═════ Record set
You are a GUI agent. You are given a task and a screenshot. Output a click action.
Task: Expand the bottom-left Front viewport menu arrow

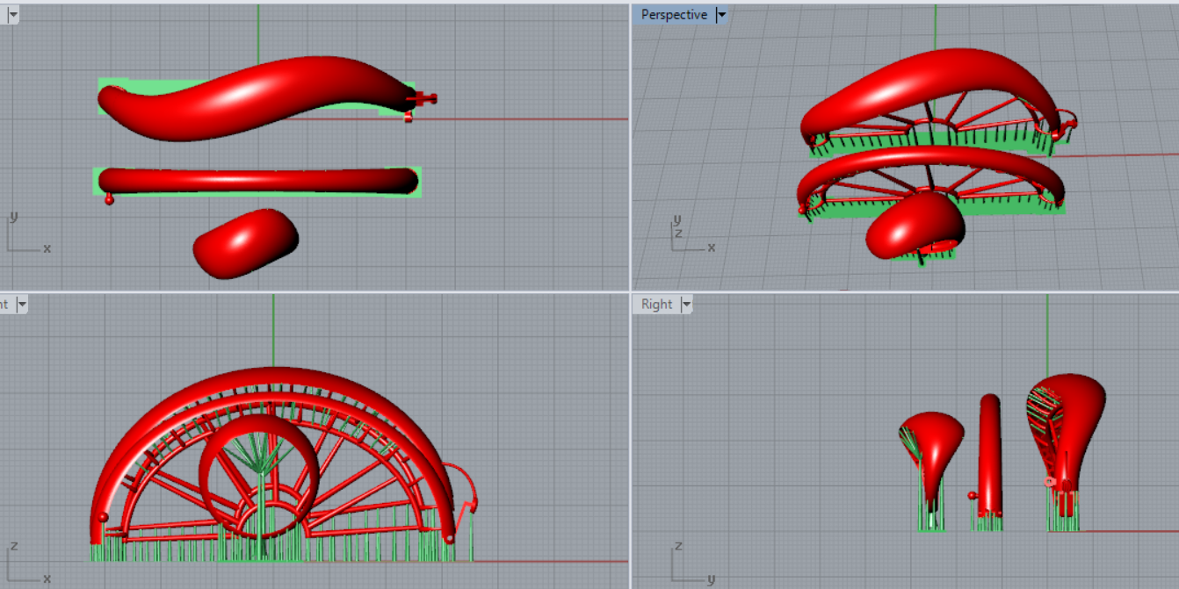22,305
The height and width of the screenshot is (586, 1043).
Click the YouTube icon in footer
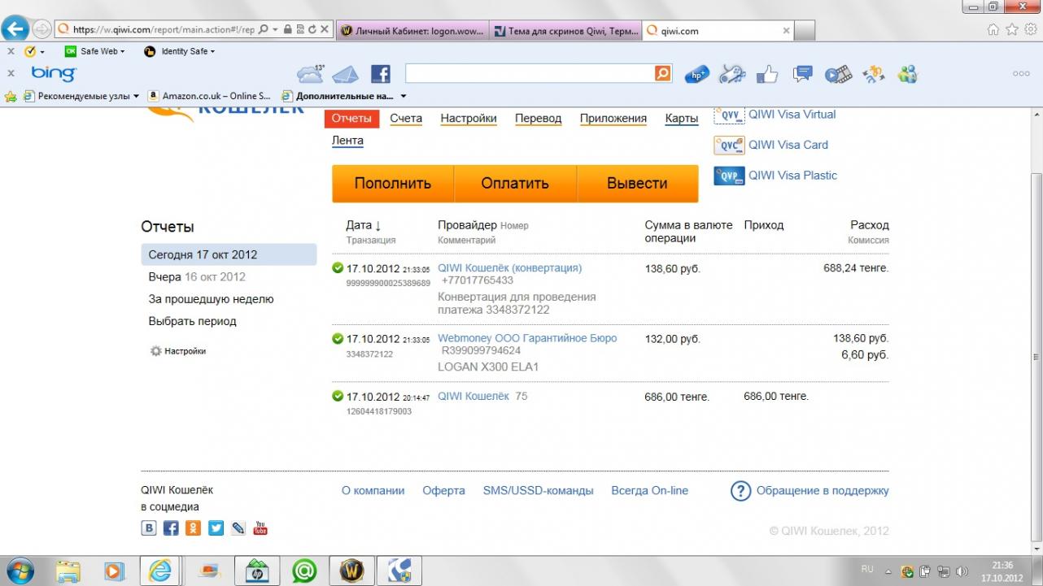click(260, 528)
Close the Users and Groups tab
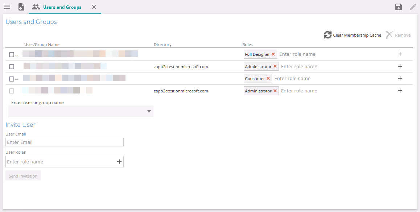This screenshot has height=212, width=420. pos(94,7)
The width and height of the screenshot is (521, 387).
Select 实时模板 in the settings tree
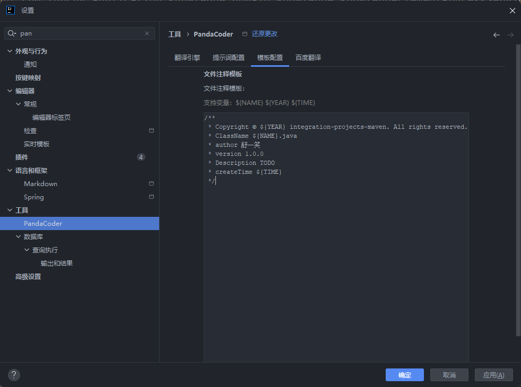point(37,144)
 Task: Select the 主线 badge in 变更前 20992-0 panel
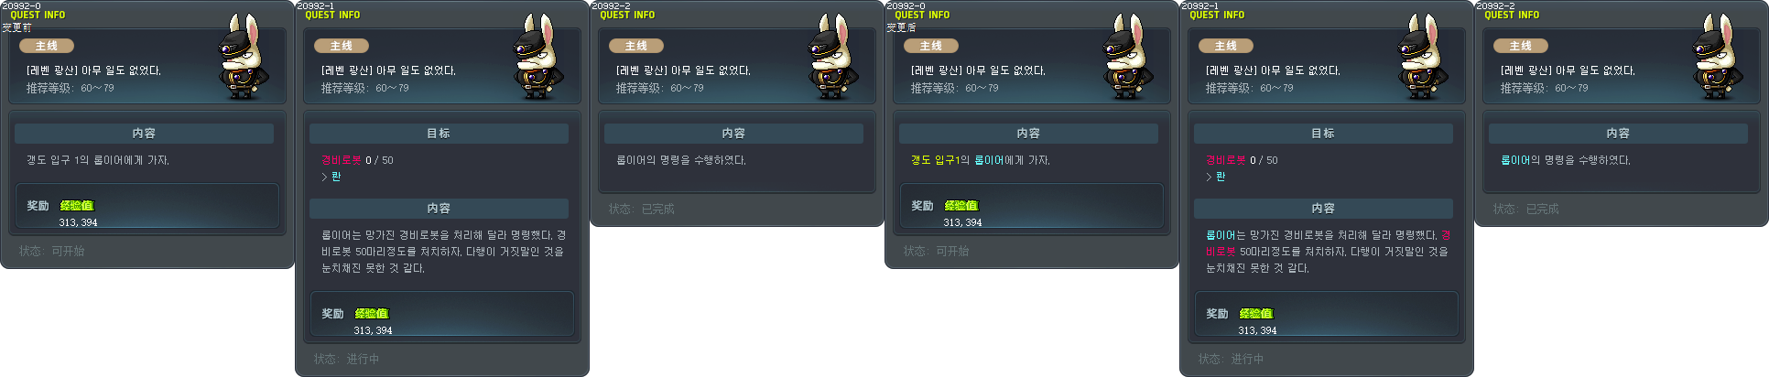click(x=47, y=46)
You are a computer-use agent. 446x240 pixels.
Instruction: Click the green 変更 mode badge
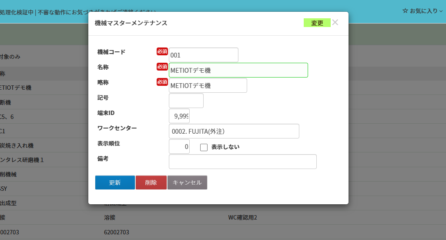point(317,23)
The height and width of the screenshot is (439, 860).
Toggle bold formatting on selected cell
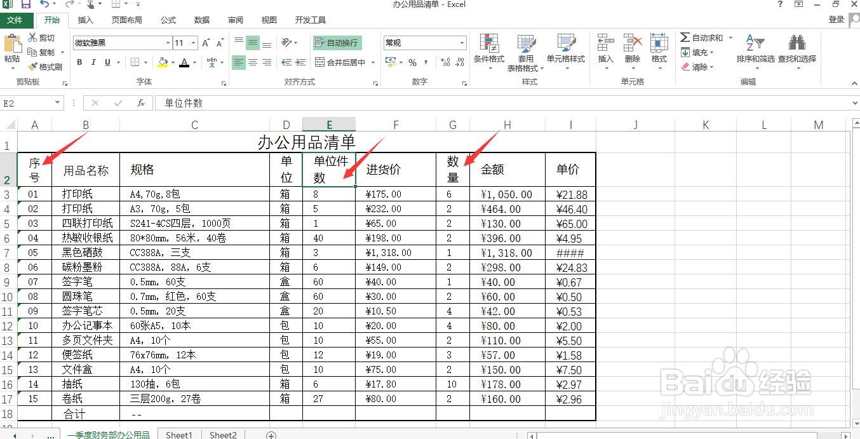click(x=79, y=62)
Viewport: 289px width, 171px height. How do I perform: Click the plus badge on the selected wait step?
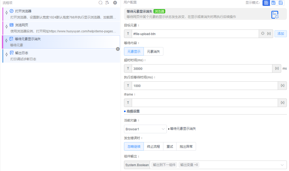tap(117, 49)
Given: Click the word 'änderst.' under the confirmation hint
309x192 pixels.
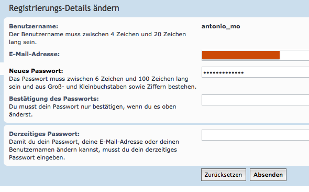Looking at the screenshot, I should point(21,114).
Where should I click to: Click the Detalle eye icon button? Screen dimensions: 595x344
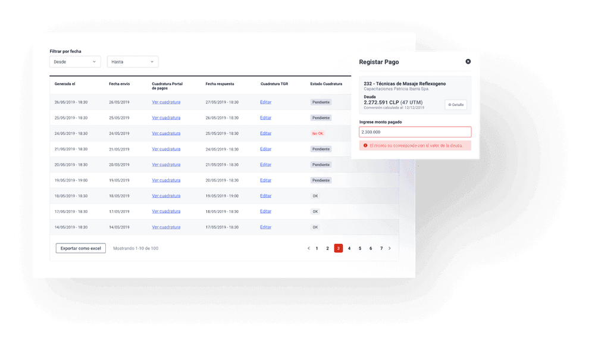coord(456,105)
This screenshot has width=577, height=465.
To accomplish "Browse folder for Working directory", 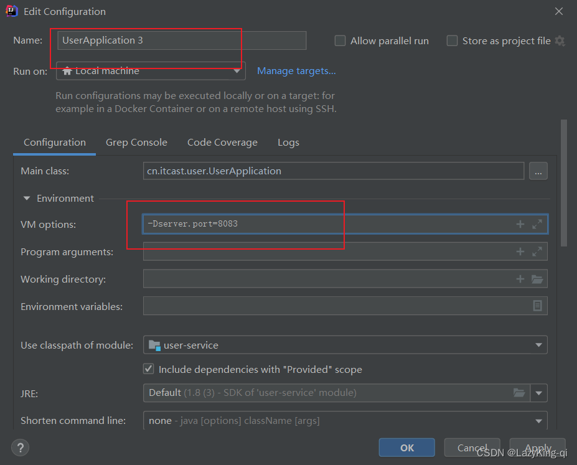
══════════
[What to do]: Report all lines of the data that include the word "agent".

[Response]:
You are a GUI agent. You are given a task and a screenshot. Output a click action.
You are a computer-use agent. 446x240 pixels.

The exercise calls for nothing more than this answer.